» **Instructions to follow**
Check every line of the entries below for the word "computer", and copy the ones that have it.

*** Material provided ***

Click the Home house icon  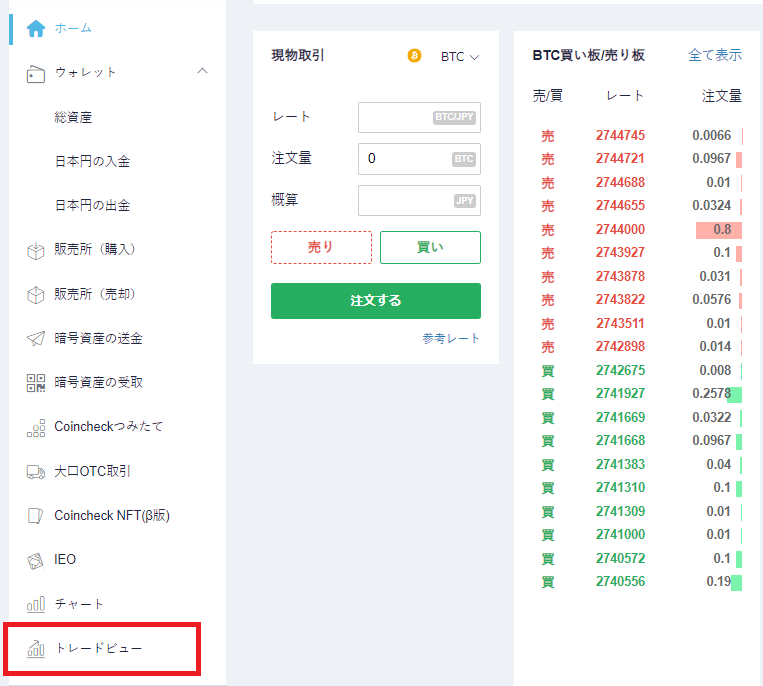click(36, 28)
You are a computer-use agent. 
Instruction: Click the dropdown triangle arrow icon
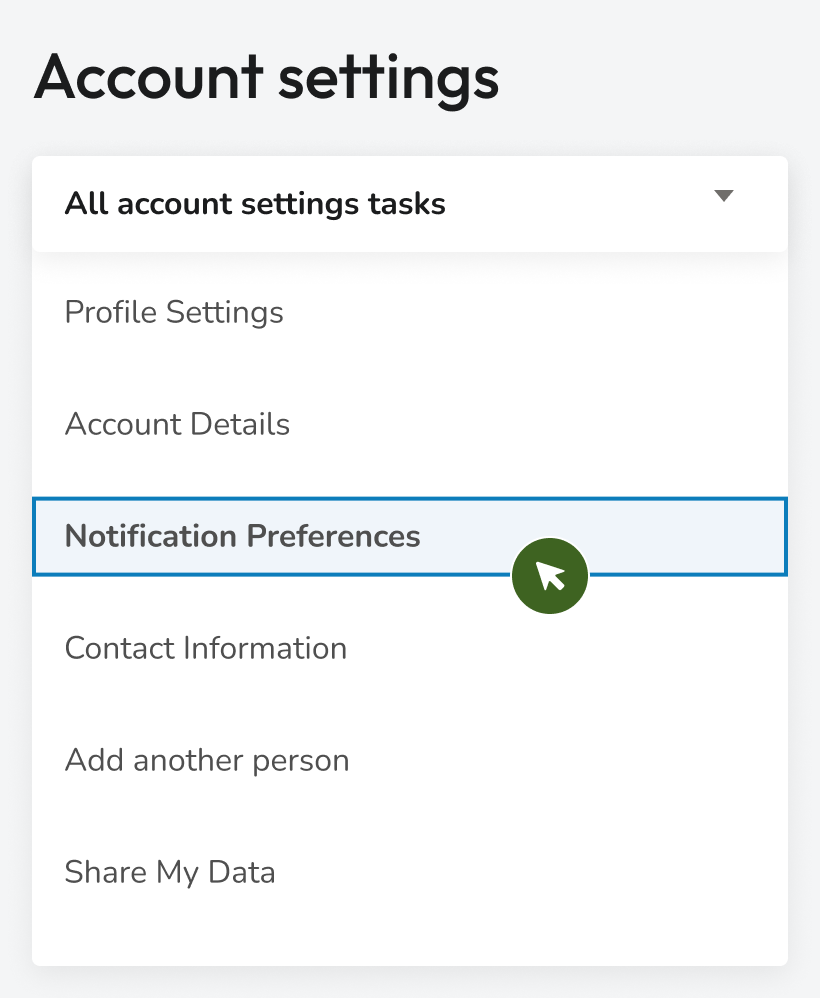pos(724,196)
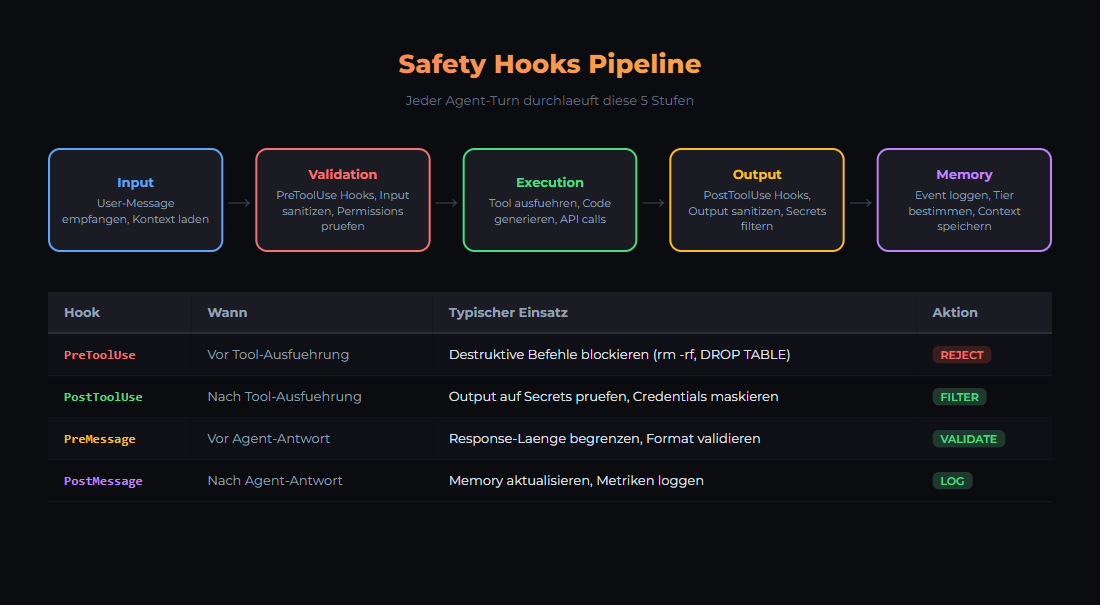Click the FILTER action badge

coord(959,397)
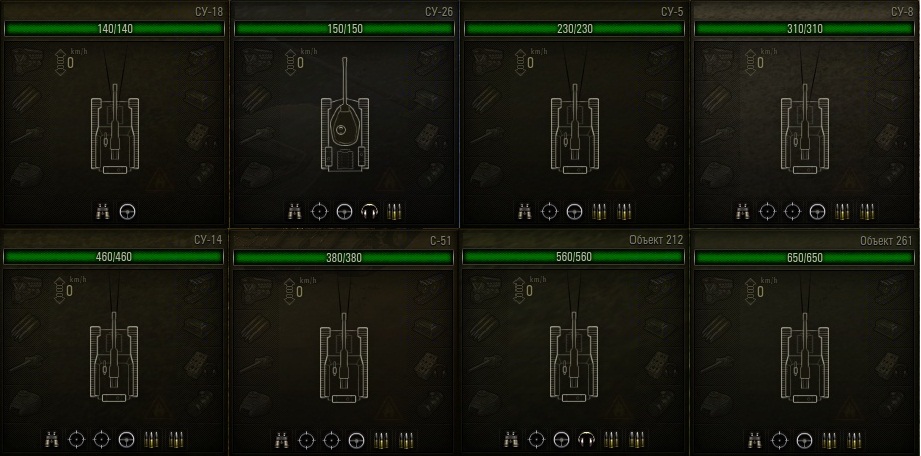
Task: Select the driver steering wheel in СУ-18 panel
Action: pos(127,212)
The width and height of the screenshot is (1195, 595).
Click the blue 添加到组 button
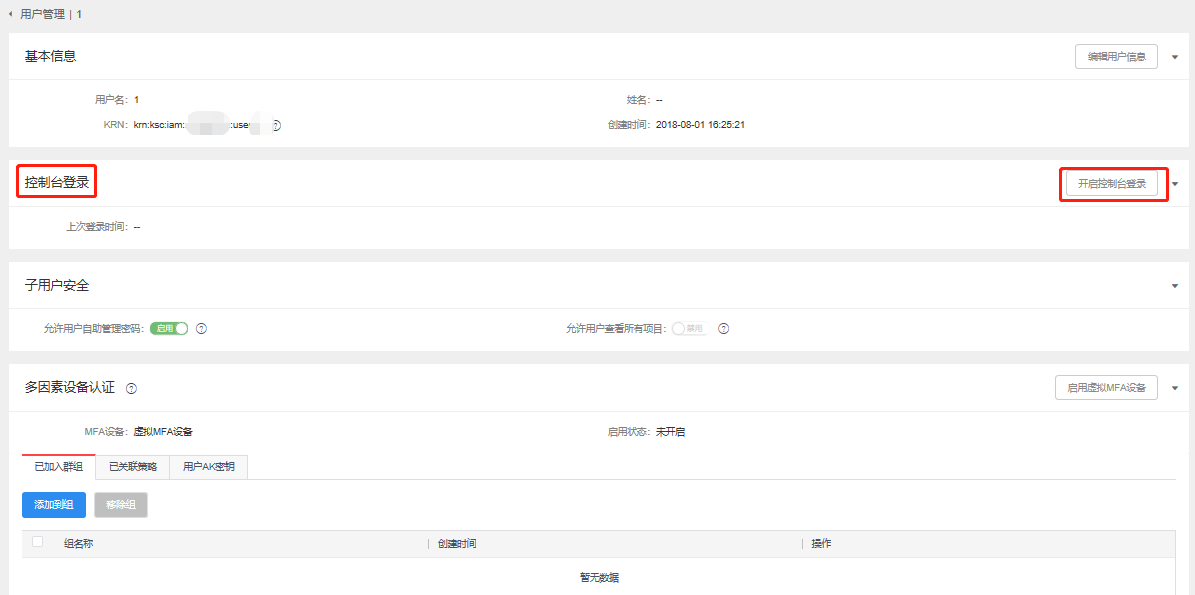pyautogui.click(x=54, y=505)
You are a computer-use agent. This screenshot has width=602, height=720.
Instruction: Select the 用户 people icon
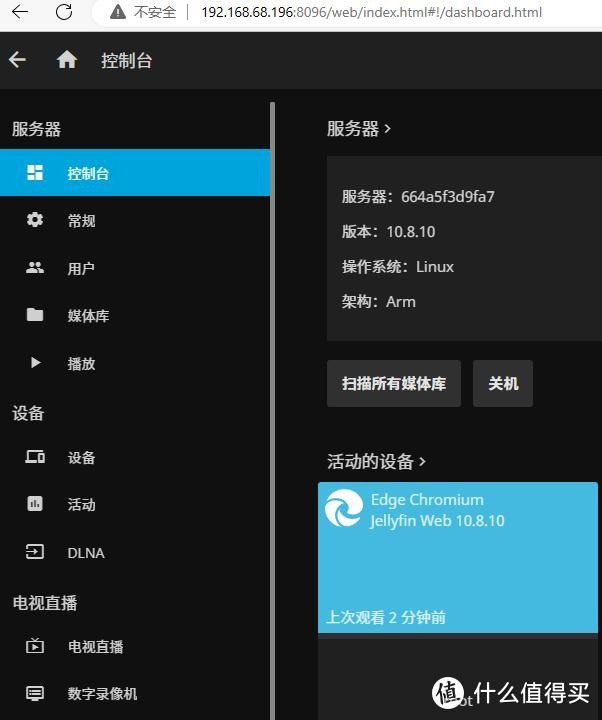tap(35, 268)
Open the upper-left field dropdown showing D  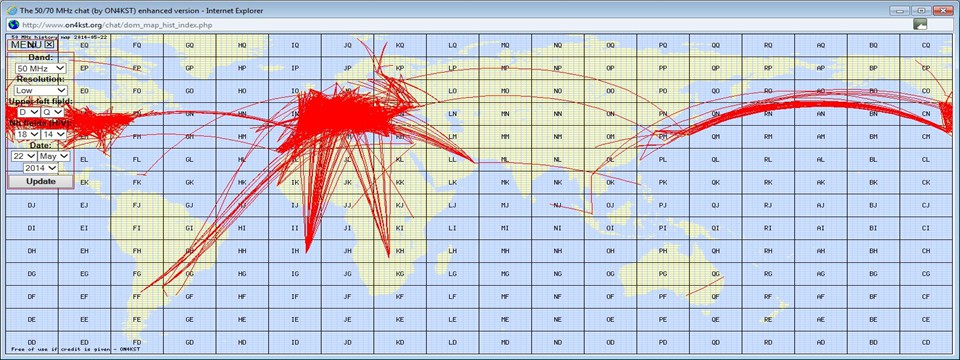[x=28, y=113]
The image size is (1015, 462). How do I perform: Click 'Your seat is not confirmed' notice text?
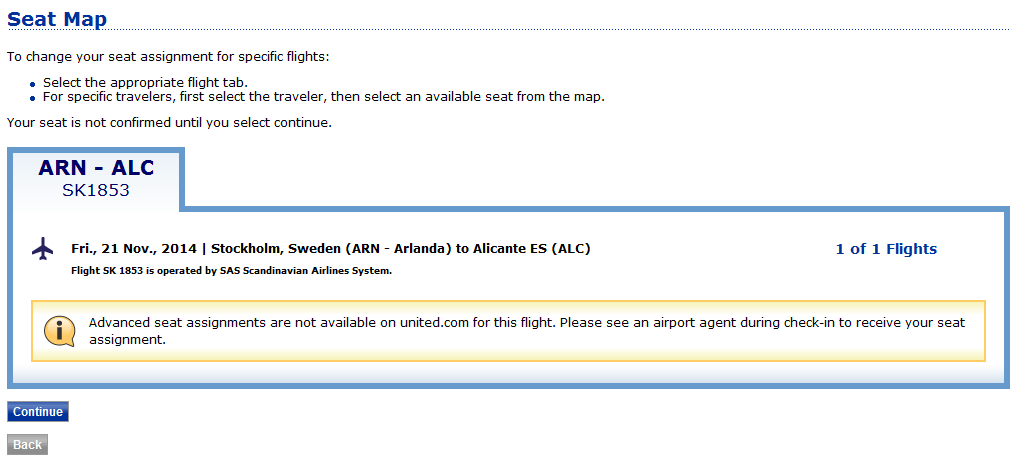168,123
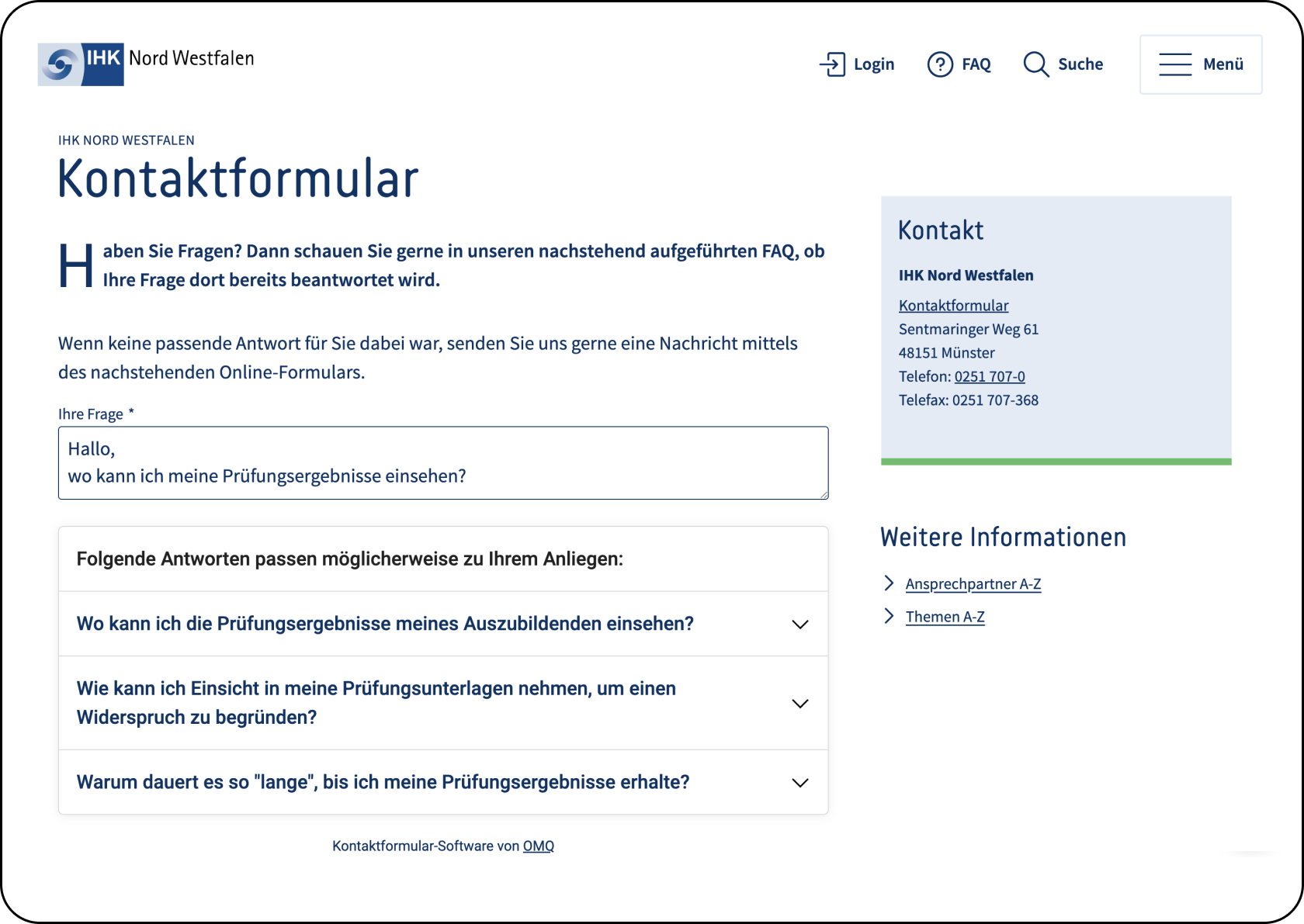Open the FAQ label in header

click(976, 64)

*** End of Material provided ***

» **Solution to the exercise**
You are a computer-use agent. 
You are a computer-use agent. This screenshot has width=602, height=720.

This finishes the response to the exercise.